On 2.10.2018 10:58, Paul wrote:
> Suppose I code a function to perform f() a user_specified number of times.
> A natural first attempt would be
>
> void perform_f(int numTrials)
> {
>
> for(int i = 0; i < numTrials; ++i)
> f();
> }
>
> In an improvement, I decide that I don't want negative input to be
> acceptable because a negative number of trials doesn't make sense.
> I'm more ambitious than just writing a message about it.
> I simply don't want a negative numTrials to be a possibility in the first place.
>
> So a second attempt could simply change the signature
> to void perform_f(unsigned numTrials)
> If I don't want the compiler to give any warnings,
> I should use unsigned in the for loop too.
>
> But this is even worse.
> If a caller of perform_f erroneously sets numTrials to -1
> the number of trials performed is UINT_MAX which is unlikely to
> be what the caller wants.

For type conversions there is an option to use e.g. boost::numeric_cast
which can be routinely used instead of static_cast for prophylactic means:

#include <iostream>
#include <boost/cast.hpp>
#include <cstdint>

void f() {}

template<typename T>
void perform_f(T numTrials) {
const std::uint8_t n = boost::numeric_cast<std::uint8_t>(numTrials);
for (std::uint8_t i = 0; i < n; ++i) {
f();
}
}

int main() {
try {
std::cout << "Test A\n";
perform_f(25);

std::cout << "Test B\n";
perform_f(-2);

std::cout << "Test C\n";
perform_f(1000000);

} catch (const std::exception& e) {
std::cerr << e.what() << "\n";
return EXIT_FAILURE;
}
}

OUTPUT:
Test A
Test B
bad numeric conversion: negative overflow

[Paul]

Thanks, David
I don't understand why your idea improves on mine.
Possibly, the reason I don't know this is that I don't
understand precisely enough what you intend.

Paul

[Paul]

Sorry, I think I get it now.
integer templates.

You use integers between < and >
just as in my approach you use int or long
etc. between these brackets.

I'd forgotten about that.
I'll look up int templates now.
I agree that that is much better than what I did.

Great that I'm learning so much.

Paul

[David Brown]

Exactly, yes.

> I'd forgotten about that.
> I'll look up int templates now.
> I agree that that is much better than what I did.
>
> Great that I'm learning so much.
>

Marvellous.

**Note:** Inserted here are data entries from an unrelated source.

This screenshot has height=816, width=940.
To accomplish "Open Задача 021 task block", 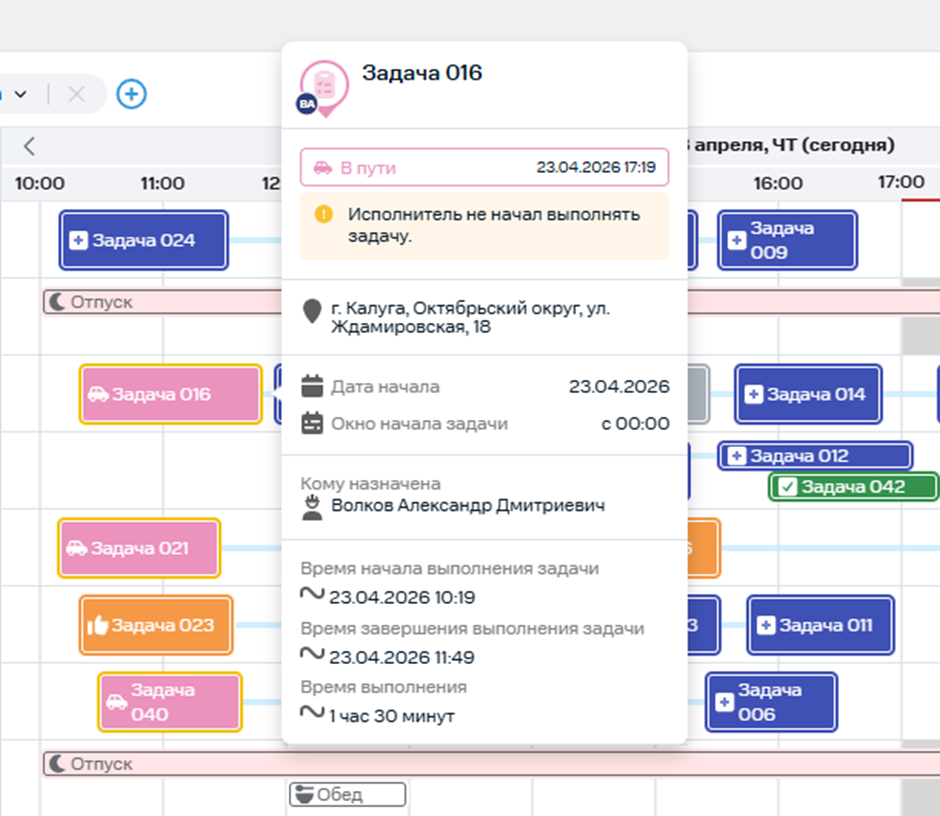I will coord(139,548).
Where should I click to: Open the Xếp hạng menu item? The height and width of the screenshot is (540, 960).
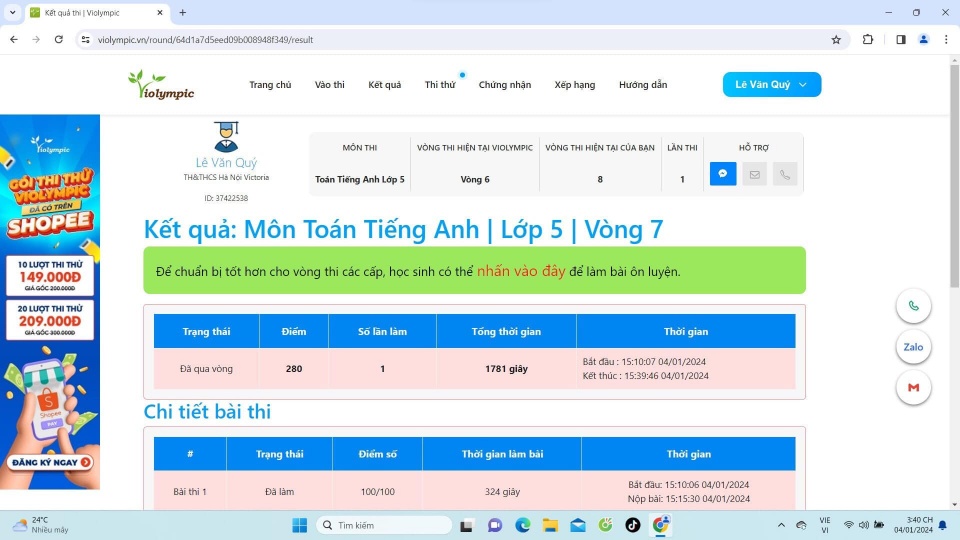pyautogui.click(x=574, y=85)
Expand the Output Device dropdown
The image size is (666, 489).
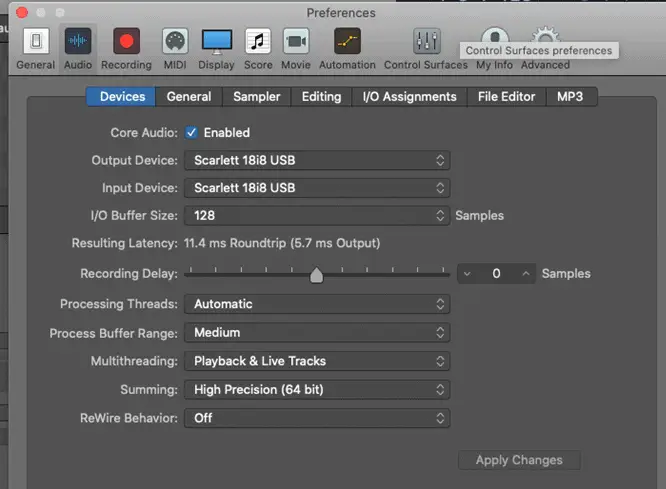pyautogui.click(x=317, y=160)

Keep asking questions, and keep learning. That's what this
newsgroup is for (despite appearances sometimes).

Once you have had a try, post your code if you are not sure about it.

[Alf P. Steinbach]

No, one just uses `int`.

Except some programmers who does use not just `unsigned`, but all kinds
of unsigned types that they pick up from typedefs in classes. They add a
heck of a lot of up front work in order to satisfy an associative ideal.
Then get a lot of extra work also later when the lunacy results in bugs.

> If not, what is the standard solution?

`int`.

Since source code is about communicating to programmers, you can
communicate a non-negative intent by e.g.

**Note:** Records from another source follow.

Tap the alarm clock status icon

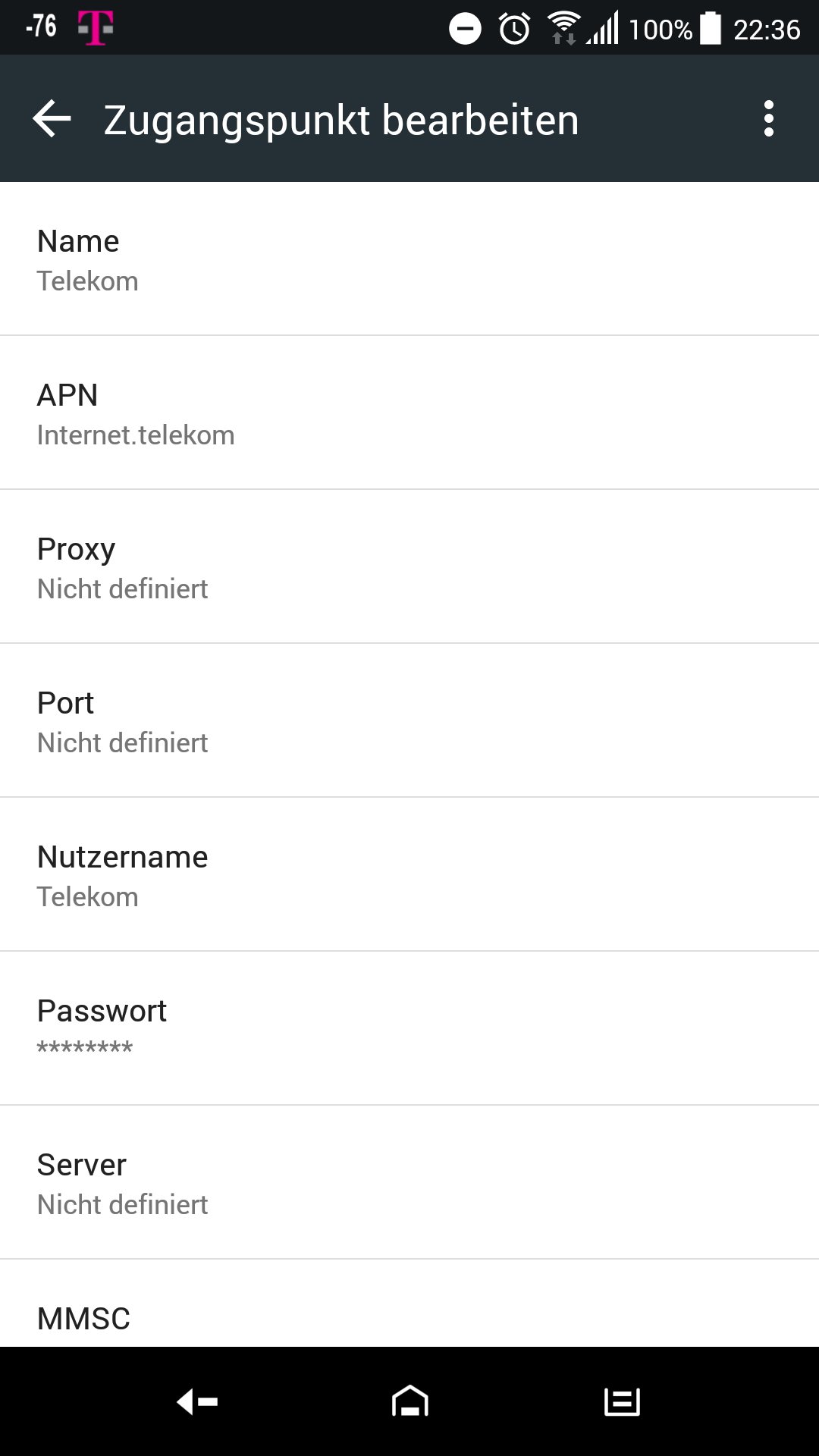pyautogui.click(x=514, y=30)
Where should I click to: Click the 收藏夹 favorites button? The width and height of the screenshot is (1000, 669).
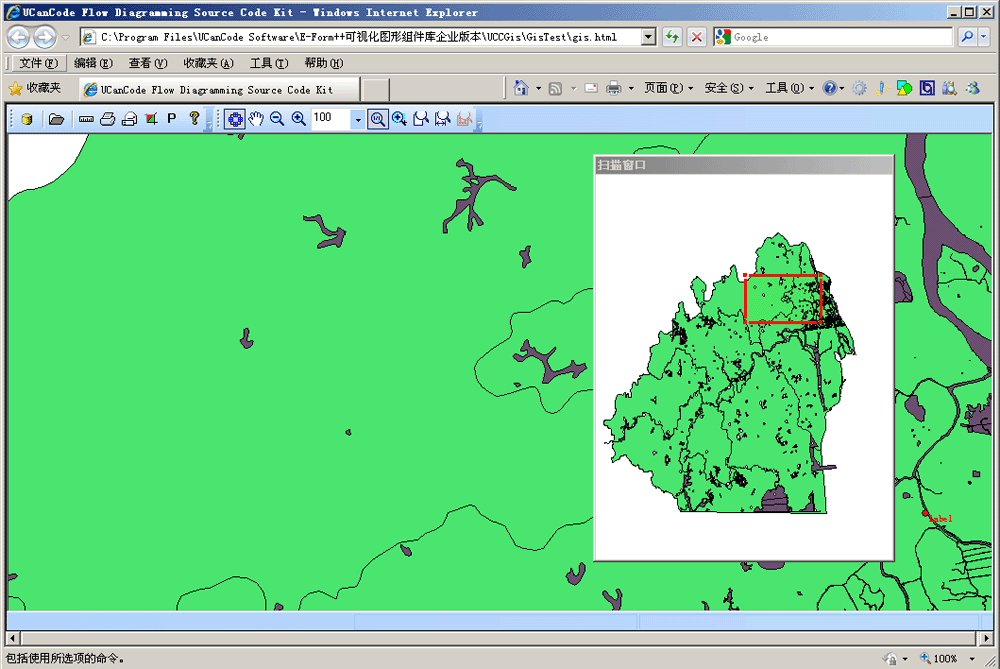pos(35,88)
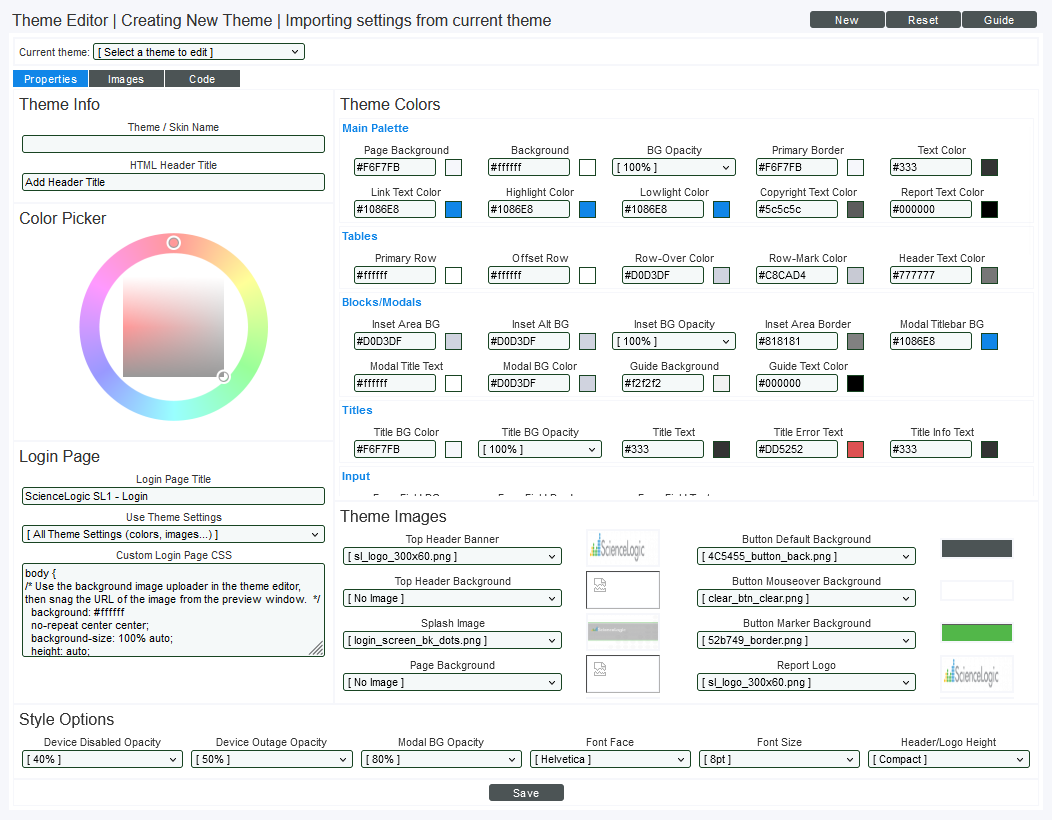Click the Report Text Color black swatch
Image resolution: width=1052 pixels, height=820 pixels.
click(989, 209)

using Non_negative_int = int;

However, I can't recall actually doing that, just that the possibility
has popped up in earlier discussions about this.

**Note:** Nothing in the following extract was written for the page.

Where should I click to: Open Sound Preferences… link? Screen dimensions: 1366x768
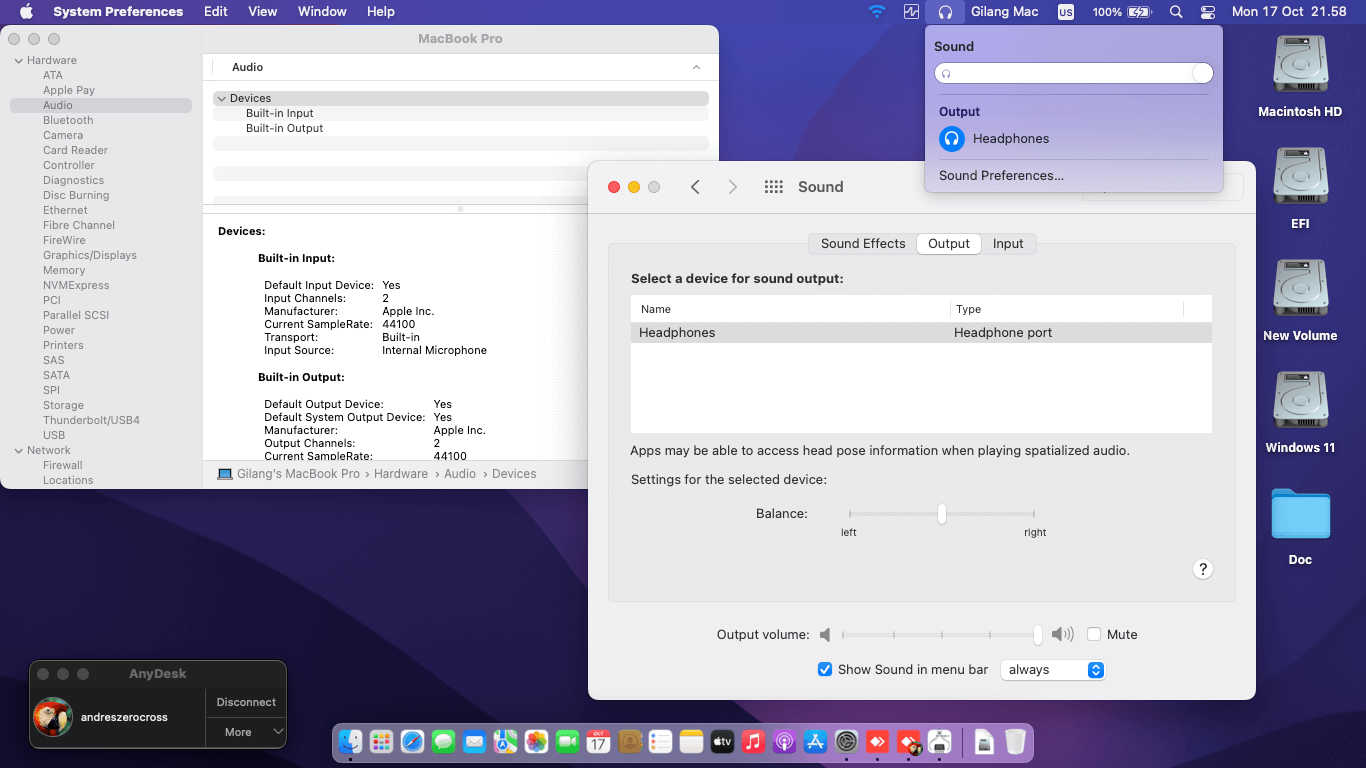coord(1001,175)
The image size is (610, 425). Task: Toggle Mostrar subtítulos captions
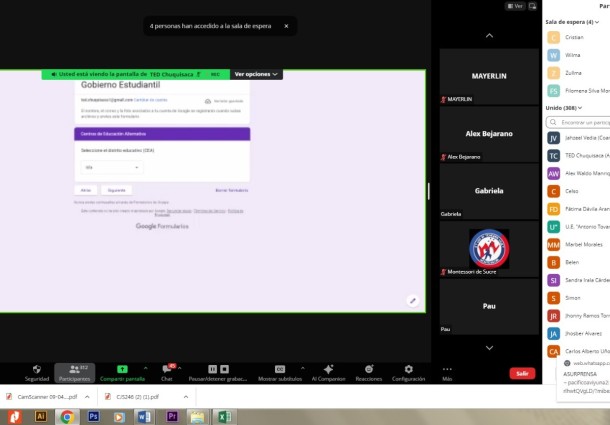click(x=280, y=370)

> Many thanks for your advice.

You're welcome.


Cheers!,

- Alf

[peps...@gmail.com]

Good points. Thanks to everyone.

[Paul]

Thanks for your encouragement.
I am actually looking for a C++ tutor, by the way, for online sessions
via something like Google hangout.

If anyone is interested, please reply to author and we can discuss rates
and availability.

I drafted a new topic with this tutoring request, but I thought I might
get in trouble on OT grounds.

I know there are standard websites for tutoring but I think the advice
here is far more expert than what I would get from a tutoring website.

Thanks,

Paul

[Pavel]

Yet another possibility is to use saturated math. e.g.:

template <typename B/*base type*/, B L/*low limit*/, B H/*high limit*/>
class SaturatedLimited {
public:
SaturatedLimited(): val_(Limit_(B())) {}
SaturatedLimited(B val): val_(Limit_(val) {}
// operators and functions you need; use native
// B arithmetics, then apply Limit_() to get final result
private:
static B Limit_(B val)
{ return val < L ? L : val > H ? H : val; }
B val_;
};

typedef SaturatedLimited<unsigned, 0u, 1000u) NumberOfTests;

It is not as expensive as throwing exceptions but the semantics may or
may not be what you want. In case of passing the negative number of
tests to a test!running function it will silently not run a single test
-- which would seem reasonable to some people (mainly mathematicians, I
guess).

HTH
-Pavel

[Pavel]

Pavel wrote:
...

> typedef SaturatedLimited<unsigned, 0u, 1000u) NumberOfTests;

a little correction :-) :
typedef SaturatedLimited<int, 0, 1000) NumberOfTests;
what was I thinking? ...